Published Haven Magazine, August 2016

 by Cassi Cowlam, Naturopath

sugarEver been to a children’s party where the delightful sound of children giggling and squealing can turn into a fiasco of shrieking and yelling – rapidly changing from being over excited to cranky and teary in a blink of the eye?

A common culprit is sugar – being fed enormous amounts in a short space of time.   Eating sugar in various forms can promote “sugar highs”, and children may be more sugar sensitive than adults.   A study comparing the sugar response in children and adults showed that the adrenaline levels in children remained ten times higher than normal for up to five hours after a test dose of sugar, and that children with Attention Deficit Hyperactivity Disorder (ADHD) may be even more sugar sensitive.

Research also indicates that sugar sensitivity is more pronounced in younger children.  Remember, their body weight is lower and their metabolism is faster, so they are getting a very high sugar rush (very excited) … then insulin, the hormone that helps to remove sugar from the blood into the tissues, comes in to get rid of all that excess, and they get the “sugar drop” (very cranky).

Combine excess sugars with artificial colours, flavours and preservatives commonly found in “party food”, and you’re asking for trouble.   Studies link food preservatives (such as Sodium Benzoate 211). additives and colours with hyperactivity in children.   Some of the colours observed to have adverse effects were Sunset yellow (110), Quinoline yellow (104), Carmoisine (122), Allura red (129), Tartrazine (102) and Ponceau 4R (124), but be wary of ANYTHING artificial.

Also, in hosting a party you are responsible for other children.  Do you know if they have intolerances?  Allergies?  Some may be more sensitive to sugar than others, while a few may already have a hyperactivity disorder or other condition.  Fairy bread, lollies, cakes, hotdogs, chips, chocolate, softdrink etc can be a recipe for disaster for a little one’s immune, digestive or nervous system.

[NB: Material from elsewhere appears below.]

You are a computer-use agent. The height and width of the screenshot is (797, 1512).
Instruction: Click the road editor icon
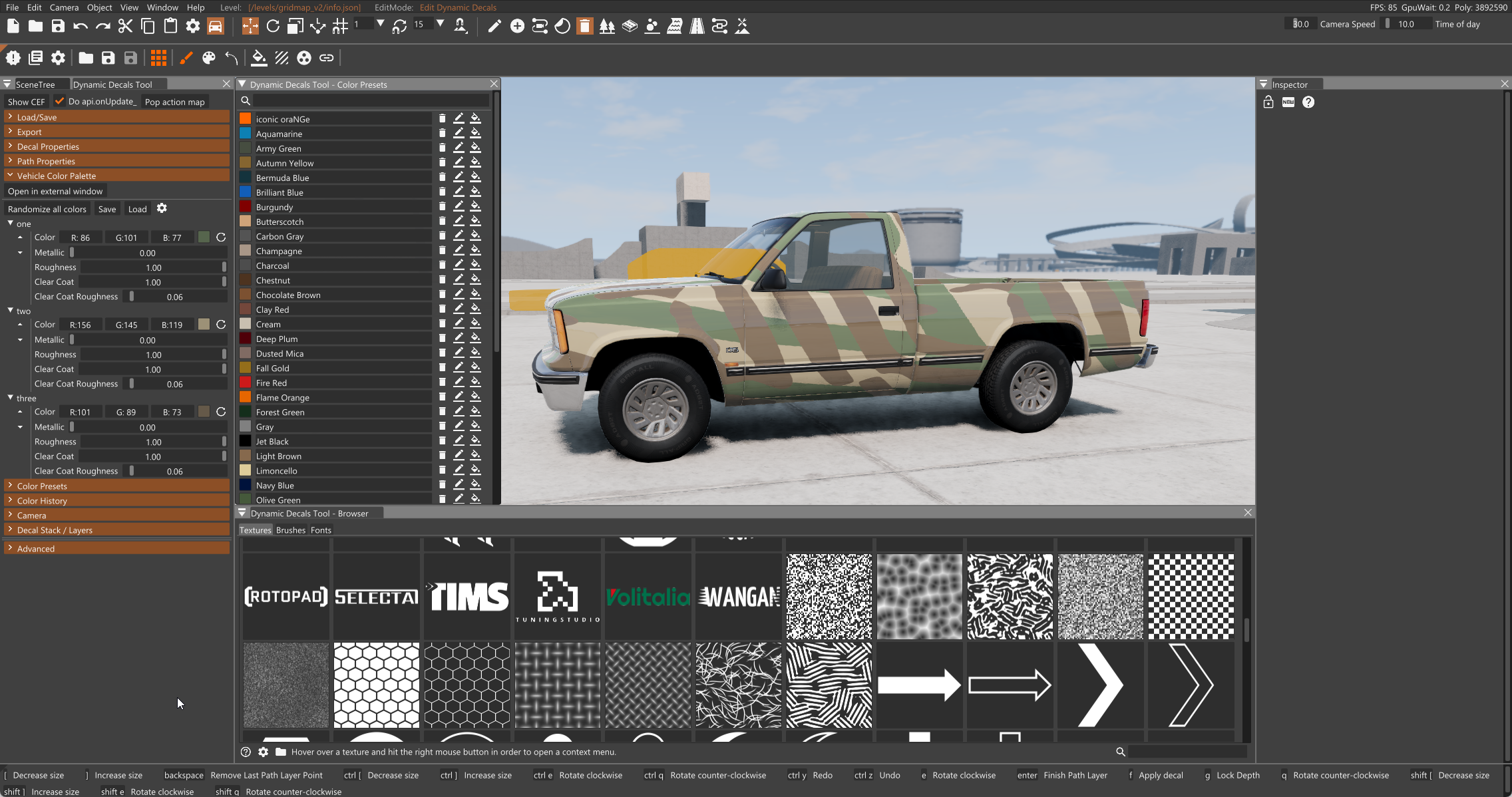tap(697, 26)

Some ideas to get you started:

1. Children love colour – and so much is found in nature. For example, instead of using red food dye, use fresh beetroot juice or strawberry juice, if you want blue then some blueberry juice is amazing, peas to make green, even a little turmeric can give you a wonderful yellow.  You don’t need much, so flavour is not such as issue.

rainbow of food

2. Instead of using icing sugar for cakes, use cream cheese or make cashew nut cheese (soak cashews overnight, then blend well) and colour with the above juices.

3. Substitute coconut flour or almond flour instead of wheat flour – easy to get from a health food shop and low allergy – tastes great too.

4. Use cacao powder with stevia to get that “chocolate” flavour without the sugar hit.

5. Use coconut cream instead of cream – it whips up just the same, add in a little vanilla, and it is delicious.

6. Carve out a watermelon into a shark or dinosaur and fill it with cut fruit – you won’t be able to keep up with the demand. Make rocket shaped fruit kebabs, or fruit trees.

7. Homemade popcorn is easy, make your own chicken nuggets crumbed with Linseed-Almond-Sunflower (LSA) meal, homemade meat balls instead of party pies, and if you have a dehydrator you can make your own banana chips or other dried goodies.

8. All additives have “codes” – download an App on your phone such as “The Chemical Maze” or similar, so that you can look up codes whilst you are shopping and check if they are safe.

Party fruitsharkThere are many gluten-egg-nut free recipes out there – go exploring websites for some inspiration – there is a plethora of great party ideas and the list is endless.  Serving healthy food options doesn’t have to make you a party pooper – I know it seems like a lot of work, but our children’s health is the biggest reward we can be given, and so worth the benefit.

If you are not sure if your child has a problem with food, but is displaying issues with sleep, behaviour, digestive disturbances, mood disorders or other health issues, it may be worthwhile seeing a qualified health practitioner to assess their health and see if food intolerances are contributing.